European Union Strategy on the Rights of the Child
UNICEF calls on EU Institutions and Member States to ensure that the Strategy includes a strong external dimension.
What has the EU done on children’s rights?
Guided by Article 3 of the Lisbon Treaty1 , which promotes the protection of child rights, the EU has helped improving children’s lives. It has inspired legislative changes to better protect children, developed policies, guidelines and tools, and funded action plans, both within and outside of the EU.
Progress has been been tremendous, but challenges to the realization of all rights for all children remain, especially for the most vulnerable - whether it is climate change, the COVID pandemic, conflicts, irregular migration or economic crisis. These global challenges, which often impact children first and foremost, threaten to reverse decades of gains and investments.
Outside of Europe, despite some progress, the situation is still dire for many children, who continue to face extreme poverty, discrimination and inequality. In Europe, for the first time in a generation, people are worried that their children might not have a future as bright as they had: 23.5 million of children are at risk of poverty. Global trends, like climate change, impact of digital technologies and protracted conflicts are impacting children’s lives quite rapidly.
The EU is investing significant resources to promote children’s rights and deliver life-changing programs affecting every child, everywhere, as defined in the framework of its commitment to the Agenda 2030.
New challenges and opportunities are emerging: children and new technologies -from digital learning, artificial intelligence to life-saving innovations and the social media; impact of climate change on children and their role as agents of change; children in migration; mental health; increasing, politically sensitive impact of armed conflicts on children; and the participation of adolescents and young people in decisions that affect their lives. In addition, emerging developments and events that exacerbate existing challenges, such as the global COVID-19 pandemic and its socio-economic impact on children, call for crisis resilience measures to protect children.

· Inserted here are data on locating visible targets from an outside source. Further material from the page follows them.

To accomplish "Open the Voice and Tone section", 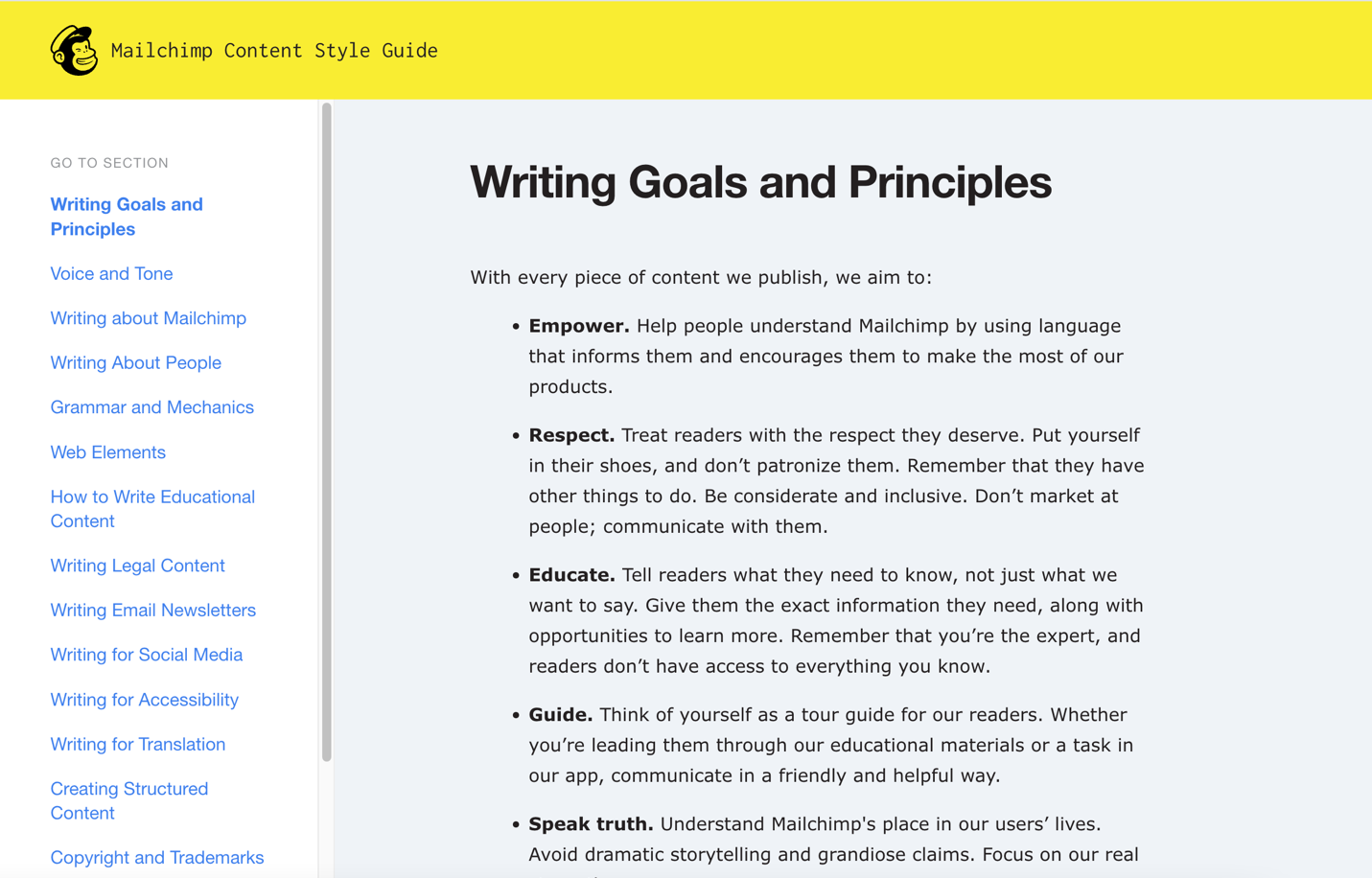I will (x=111, y=273).
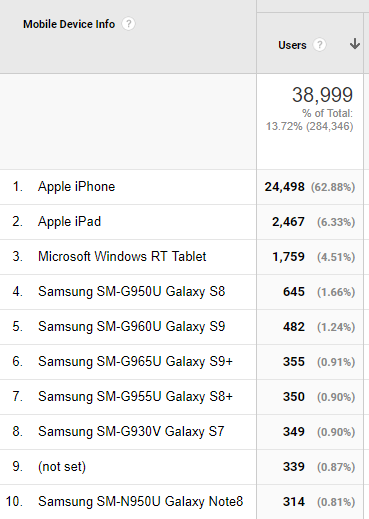Click the 24,498 users value for iPhone
This screenshot has width=369, height=519.
pos(285,187)

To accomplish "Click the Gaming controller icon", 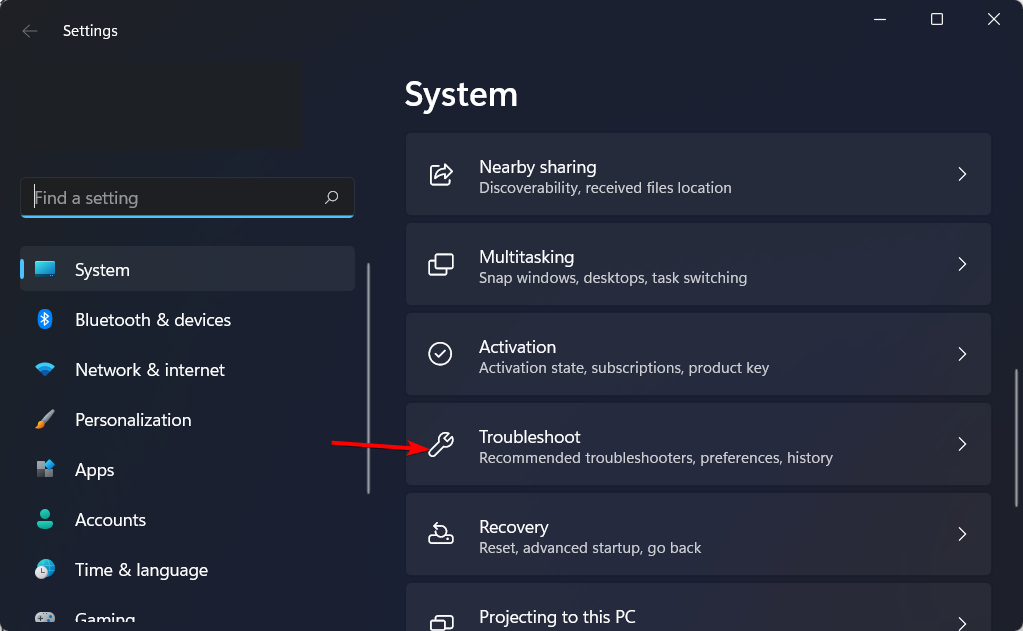I will [45, 619].
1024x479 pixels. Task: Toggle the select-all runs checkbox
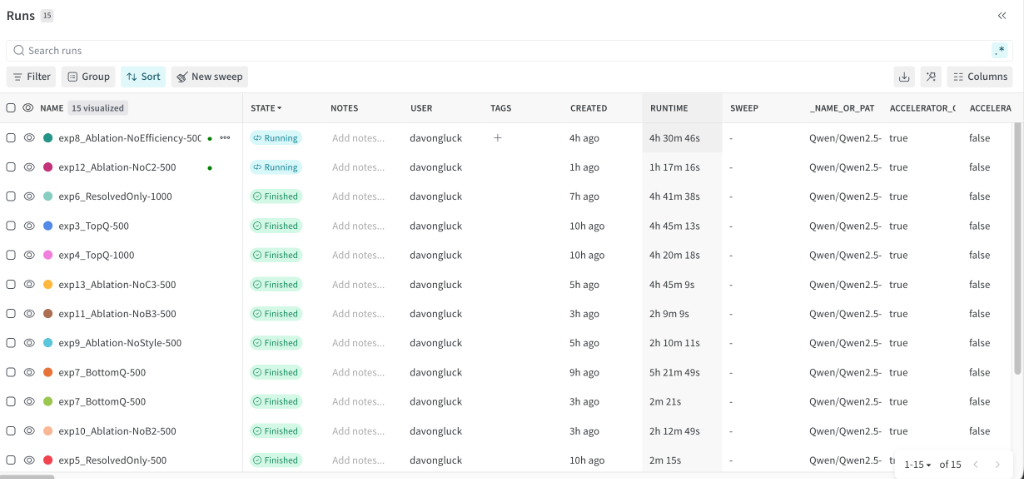(x=11, y=108)
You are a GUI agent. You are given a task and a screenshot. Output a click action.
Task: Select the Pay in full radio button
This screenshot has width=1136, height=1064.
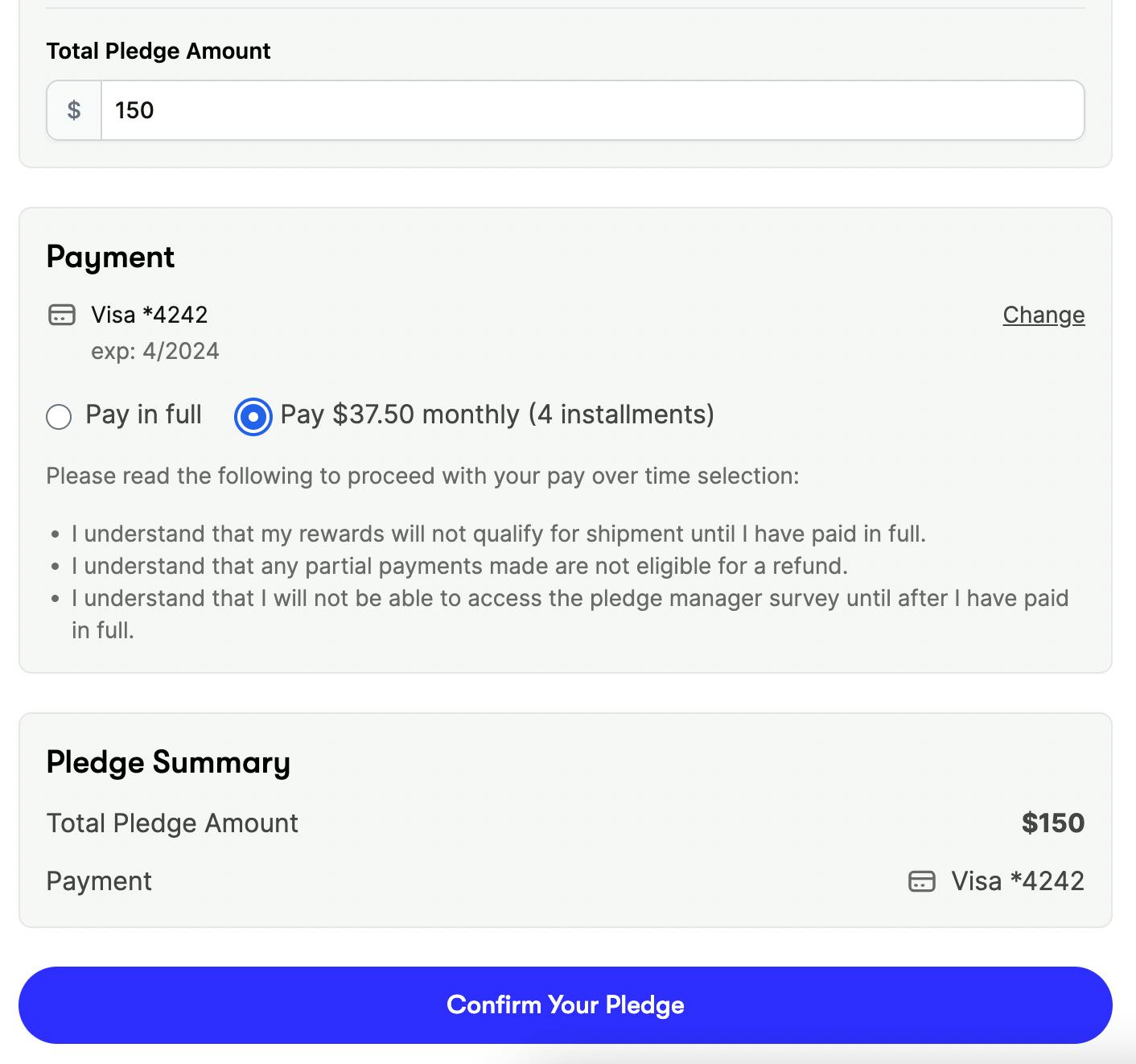click(59, 417)
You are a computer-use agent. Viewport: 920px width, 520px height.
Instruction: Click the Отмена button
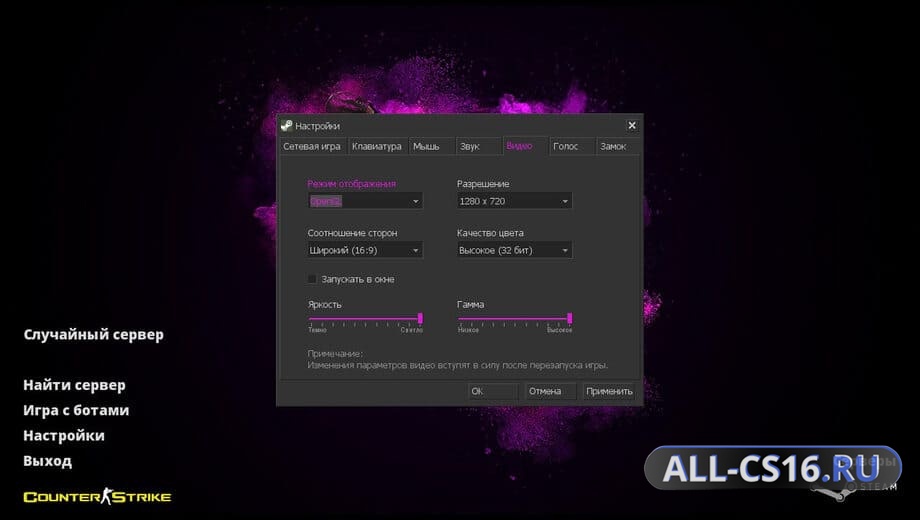click(545, 391)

Therefore, there is a pressing need to refresh the relevance and urgency around implementing the Convention on the Rights of the Child for the 21st century.

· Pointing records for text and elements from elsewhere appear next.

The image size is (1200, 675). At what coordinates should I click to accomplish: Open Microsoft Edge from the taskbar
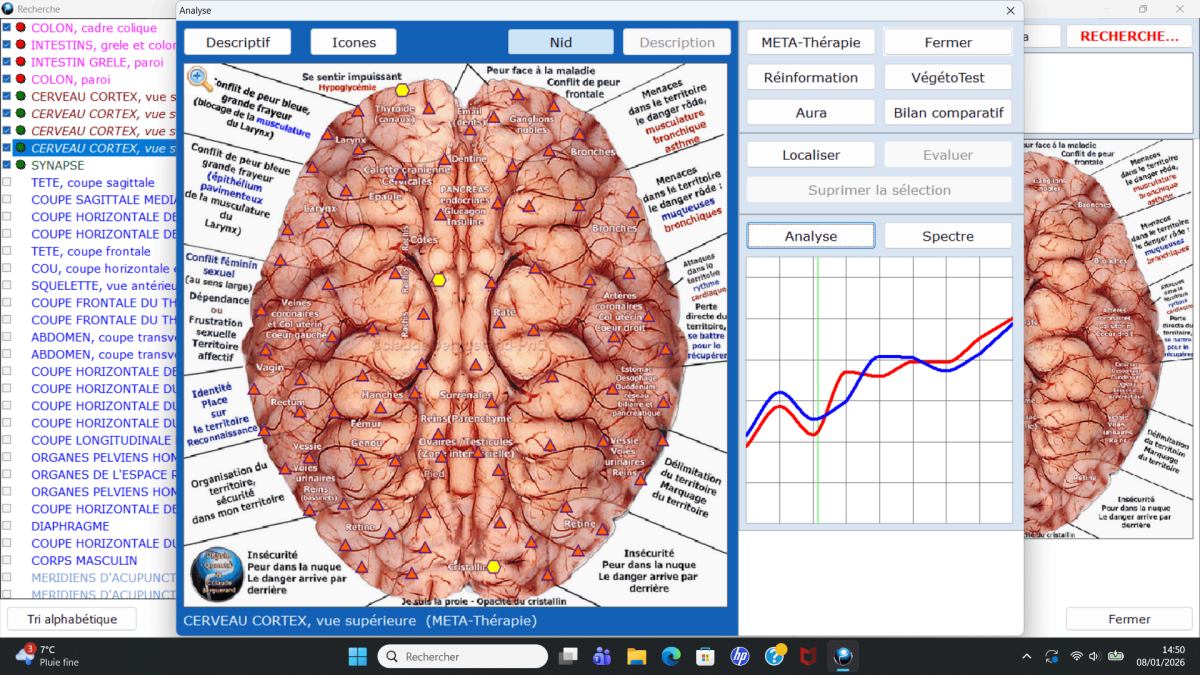click(x=671, y=656)
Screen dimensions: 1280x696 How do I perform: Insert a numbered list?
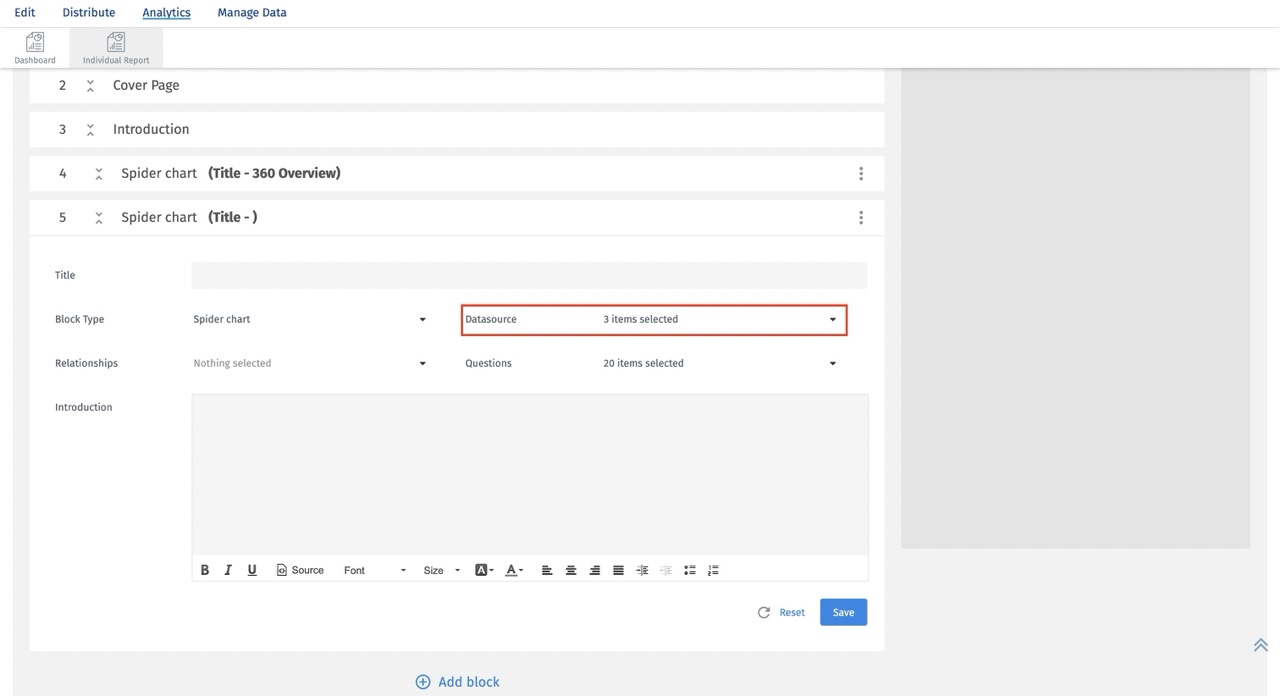[x=713, y=569]
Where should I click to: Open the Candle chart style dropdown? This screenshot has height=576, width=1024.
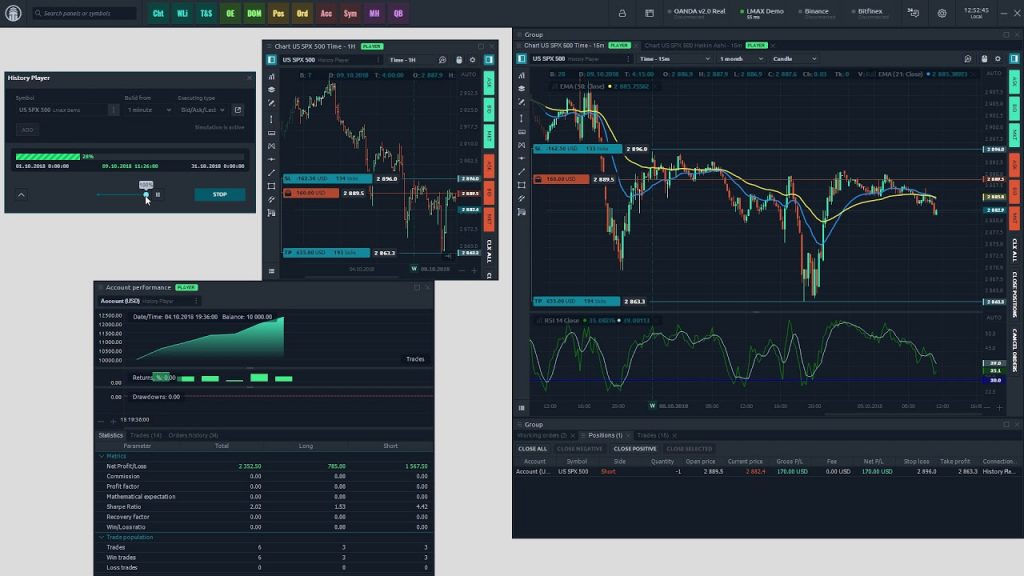(795, 59)
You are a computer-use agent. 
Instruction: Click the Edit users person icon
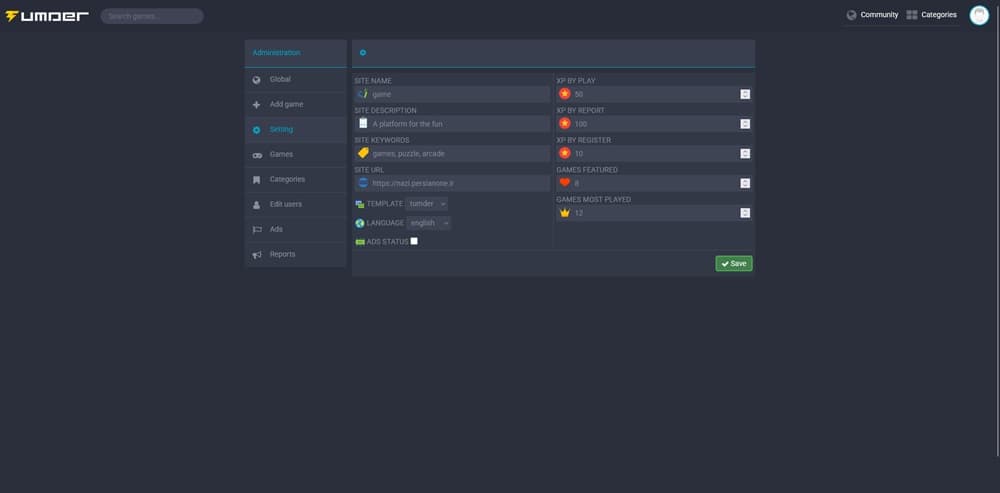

The new EU Strategy on the Rights of the Child offers a unique opportunity to make child rights part of the political agenda of the EU, of its policies, actions and investments with a holistic, comprehensive and rights-based approach.
This new framework will translate the EU policy and political commitments to child rights into a set of concrete objectives necessary for achieving results for children, including promoting investment in children, efficient coordination, implementation, monitoring, impact assessment, and reporting of EU activities to address existing gaps.
1 Article 3(3) of the Treaty on European Union explicitly requires the EU to promote the protection of the rights of the child, and the Article 24 of the Charter of Fundamental Rights of the European Union recognizes that children are independent and autonomous holders of rights.
Why is this important and what does a strategy on children’s rights mean?
The proposed strategy will be the policy guidance and roadmap for the EU Institutions and Member States (MS) to plan their actions and structure programs aiming to promote and protect children’s rights in the coming years. In 2011, the European Commission (EC) set out the first strategic document trying to emphasize children’s rights in various EU areas of intervention.
Recognizing the need to have a comprehensive and harmonized approach to child rights (this was a formal ask by UNICEF and all child rights organizations during the European election), the President of the EC, Ursula von der Leyen, delegated to the Vice President of the EC, Ms. Šuica, the task to develop a comprehensive Child Rights strategy, in coordination with other relevant Commissioners (e.g. Crisis Management, International Partnership, Justice, etc).
The Strategy will be structured on different pillars covering violence, social inclusion, digital, heath and child friendly justice. Horizontal pillar will be SDGs and vulnerable groups.
Call to Action: Ensuring an ambitious external dimension in the EU Strategy on the Rights of the Child
As the EU is developing its Strategy on the Rights of the Child, UNICEF calls on EU Institutions and Member States to ensure that the Strategy includes a strong external dimension.
Read our Call to Action.
Joint Position Paper on a Comprehensive Child Rights Strategy
The EU’s intention to develop a comprehensive Child Rights Strategy represents an important opportunity for the EU to champion the rights of the child within its borders and across the world.
The Joint Position Paper on a Comprehensive Child Rights Strategy presents a set of key principles to guide the Strategy as well as priorities and actions for the European Institutions, Member States, and partner countries to take.
The principles and priorities highlighted in this position paper are core principles enshrined in the UN Convention on the Rights of the Child (CRC) and its General Comments. They are also aligned with the UN 2030 Agenda and the 17 Sustainable Development Goals (SDGs).
Towards an EU Strategy on the Rights of the Child: addressing the challenges of the 21st century
UNICEF has recently released Towards an EU Strategy on the Rights of the Child: Addressing the challenges of the 21st century, a brief which provides analysis and recommendations on some of the most pressing priorities of our time: the impact of climate change on children; children and new technologies; mental health; and children in migration.
How the EU responds to these challenges will determine the future of children and in turn, will be instrumental for the success – or failure – of its whole Strategy.